MGMT^−/− mice exhibit sensitivity to MN formation after in vivo exposure to BCNU: dynamic quantification of the frequency of PCEs and micronucleated PCEs in BM. WT and MGMT^−/− male mice aged 6–8 weeks were treated with either BCNU or vehicle control (PBS/10% EtOH) by i.p. injection. After 24, 48, or 72 h, the treated animals were killed, the BM was flushed from the femurs, and slides were prepared and stained with acridine orange for differential cell counting. Data are presented as the mean ±SD. (A) The MN frequency in BM PCEs was quantified 24 h after exposure to BCNU. (B) The MN frequency in BM PCEs was quantified 48 h after exposure to BCNU. +++ indicates a significant difference (P < 0.001) from WT mice. (C) The MN frequency in BM PCEs was quantified 72 h after exposure to BCNU. (D) The PCE frequency in total BM RBCs was quantified at various times after exposure to BCNU. At 48 h after exposure to BCNU, the BM of MGMT^−/− mice was found to contain a reduced frequency of PCEs, and 72 h after exposure, this effect had become even more pronounced. (E) Representative micrographs are shown for BM from the two genotypes examined at various times after treatment with either BCNU (3.5 mg/kg) or vehicle control. The top left micrograph (WT mice 48 h after treatment with vehicle control) is characteristic of untreated, WT BM, with a PCE/RBC ratio between 40% and 60% and a low MN frequency. The arrow indicates a PCE, and the dashed arrow indicates an NCE. The bottom left micrograph is representative of WT BM 48 h after treatment with BCNU (3.5 mg/kg), which has largely recovered to resemble untreated BM (the top left micrograph). The arrowhead indicates a micronucleated PCE. The top right micrograph represents MGMT^−/− BM 48 h after treatment with BCNU, which contains an elevated MN frequency among PCEs and a reduced PCE/RBC frequency. The bottom right micrograph illustrates that the decreased PCE/RBC ratio becomes even more pronounced in MGMT^−/− BM 72 h after treatment with BCNU. (Scale bars, 20 μm.)

**Information shown**
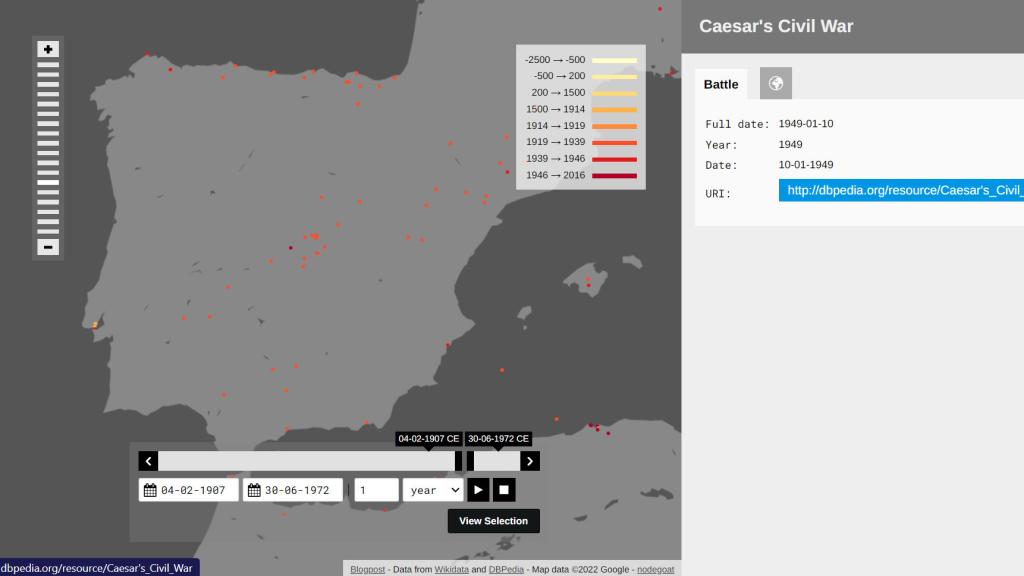Click the timeline left arrow button
Image resolution: width=1024 pixels, height=576 pixels.
(148, 461)
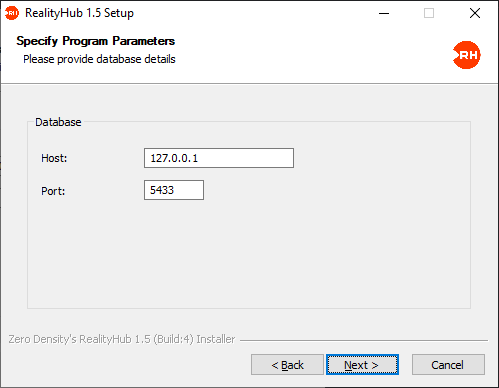The image size is (499, 388).
Task: Click the 'Please provide database details' subtitle
Action: 99,59
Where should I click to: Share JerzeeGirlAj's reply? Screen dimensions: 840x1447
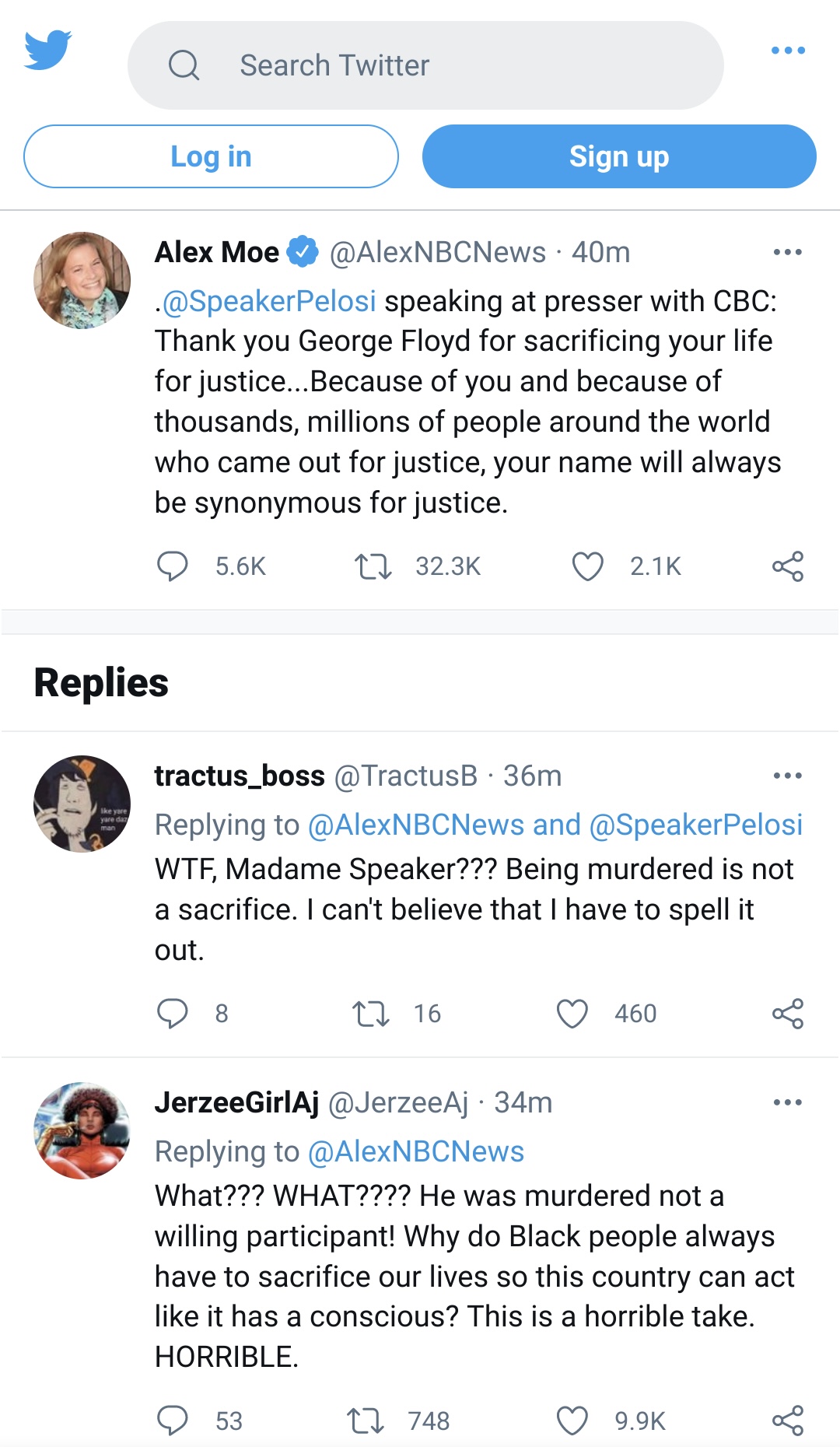click(787, 1421)
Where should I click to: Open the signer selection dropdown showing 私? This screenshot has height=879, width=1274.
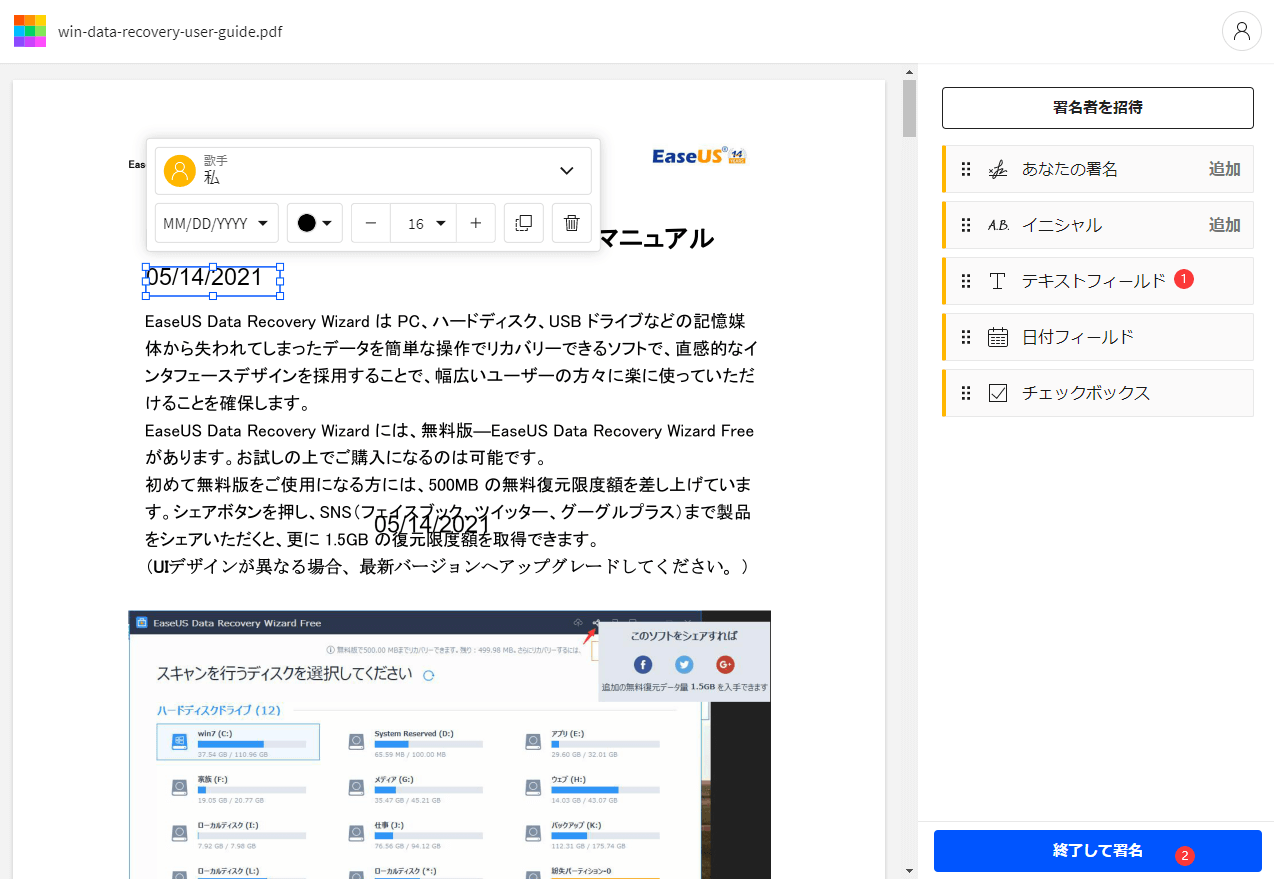click(566, 170)
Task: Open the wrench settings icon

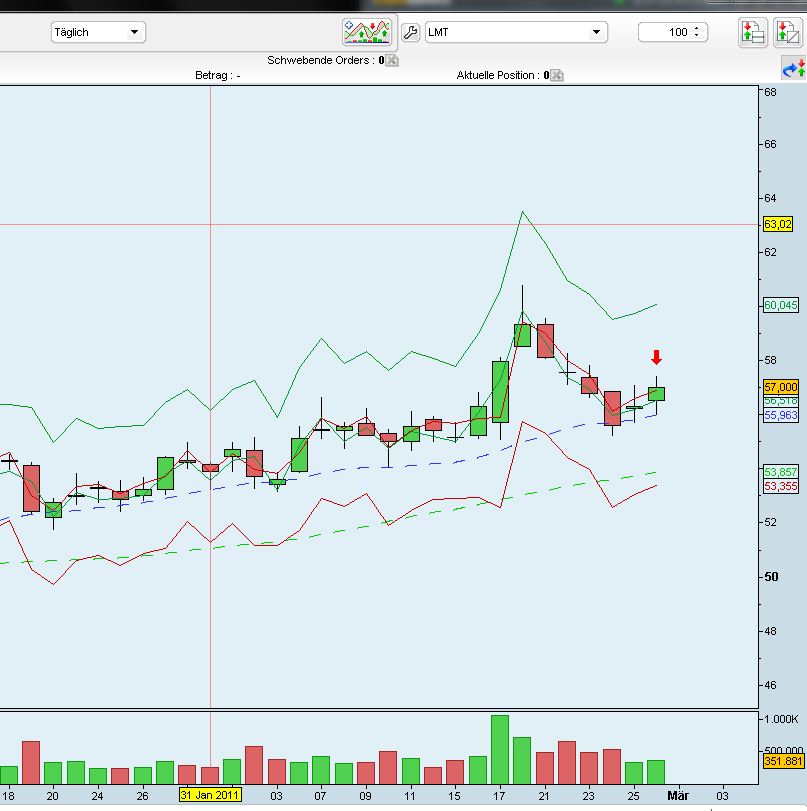Action: [410, 32]
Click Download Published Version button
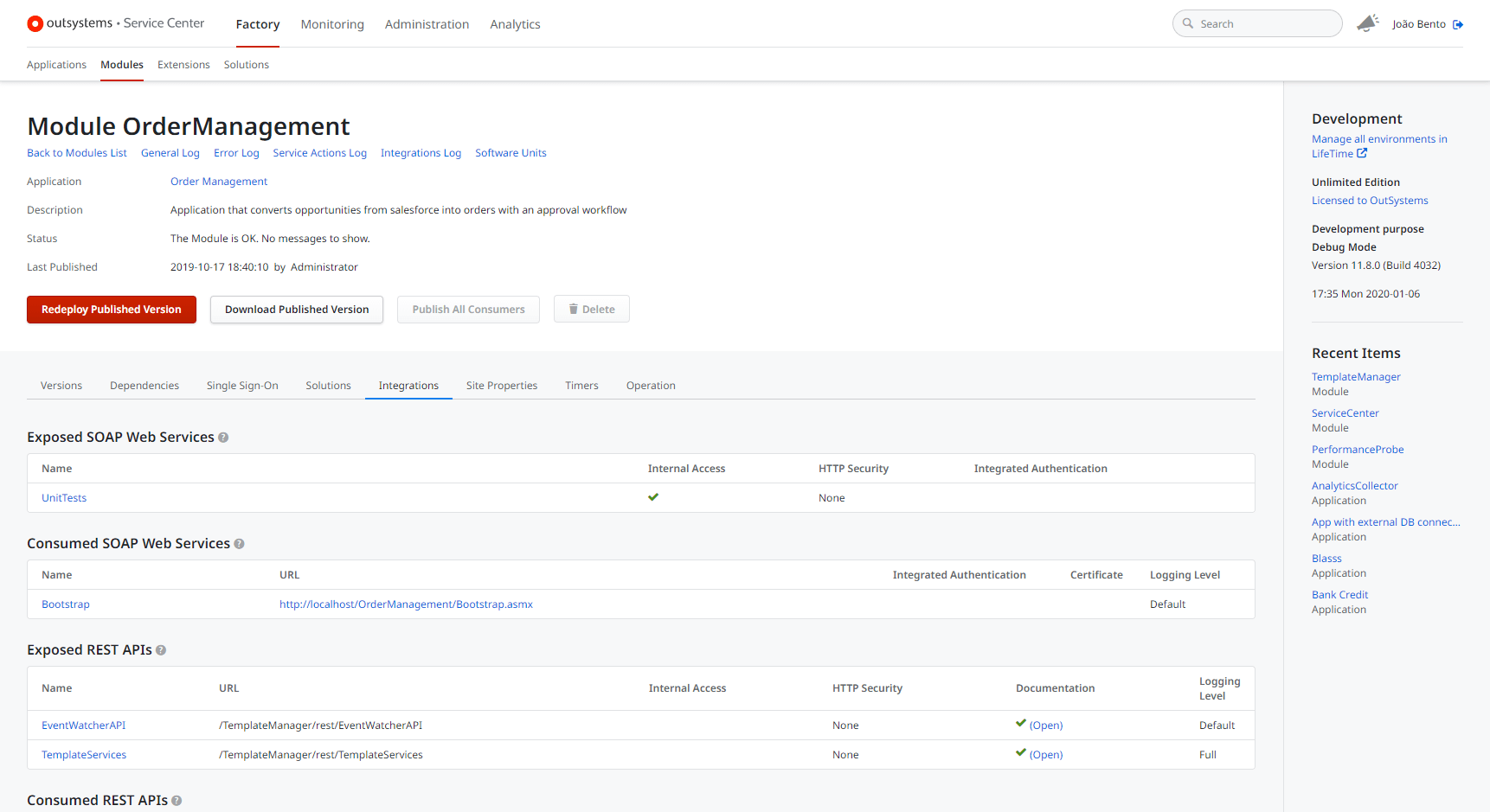Image resolution: width=1490 pixels, height=812 pixels. pos(297,310)
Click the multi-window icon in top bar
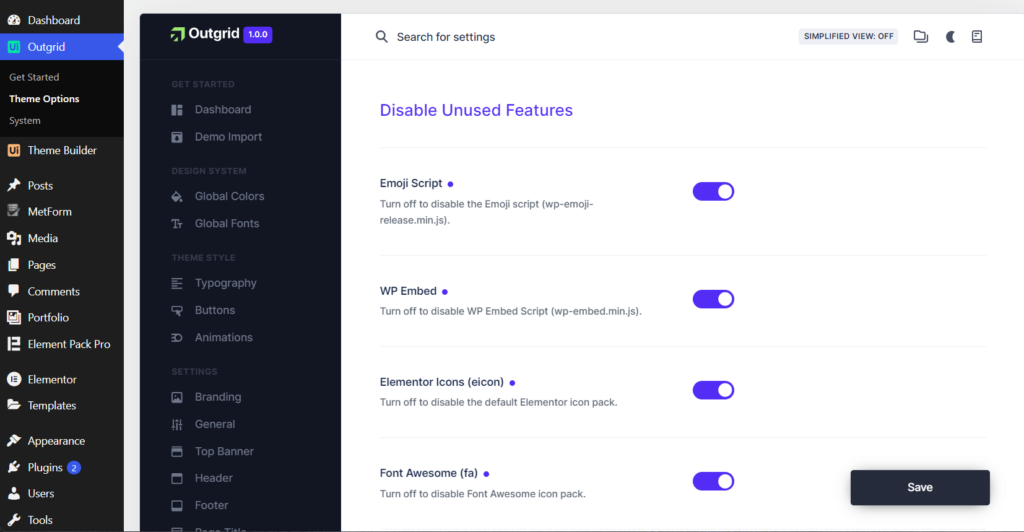Screen dimensions: 1024x532 921,37
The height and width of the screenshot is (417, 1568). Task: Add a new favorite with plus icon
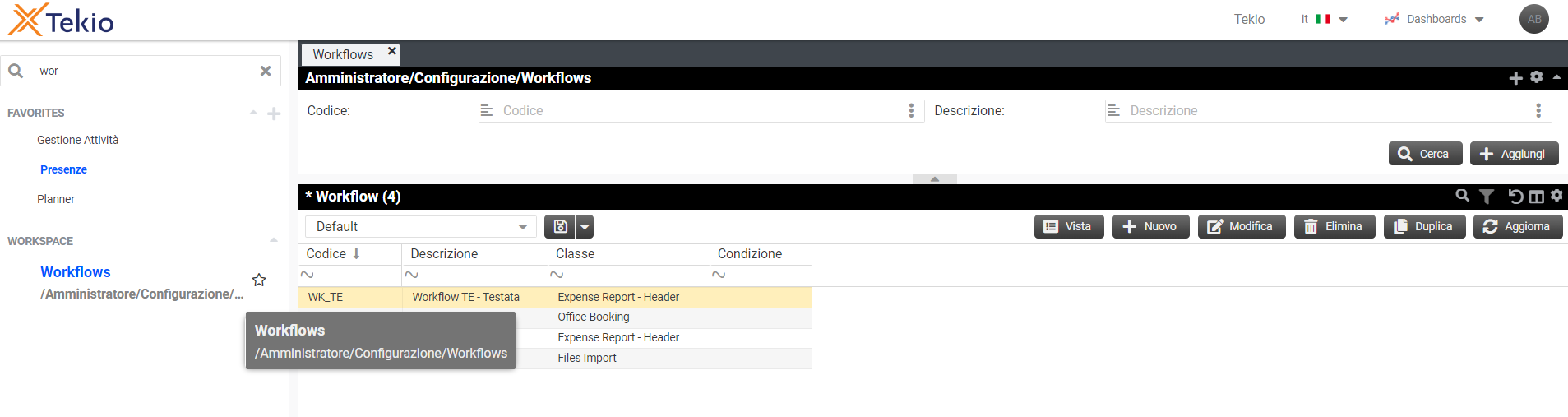[x=274, y=114]
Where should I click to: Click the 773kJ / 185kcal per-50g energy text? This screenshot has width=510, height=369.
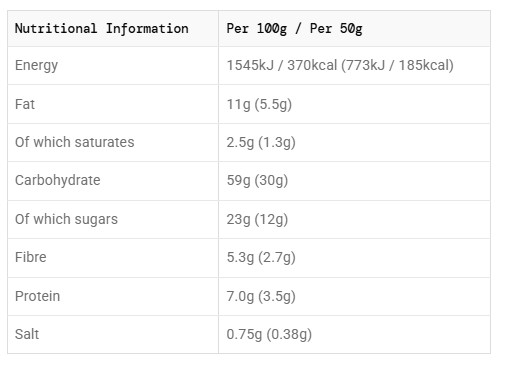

**What to work on**
In the figure legend on BCNU exposure in MGMT^−/− mice, what stain was applied to the bone marrow slides for differential cell counting? The listing isn't needed for the task here.

**Your solution**
Acridine orange.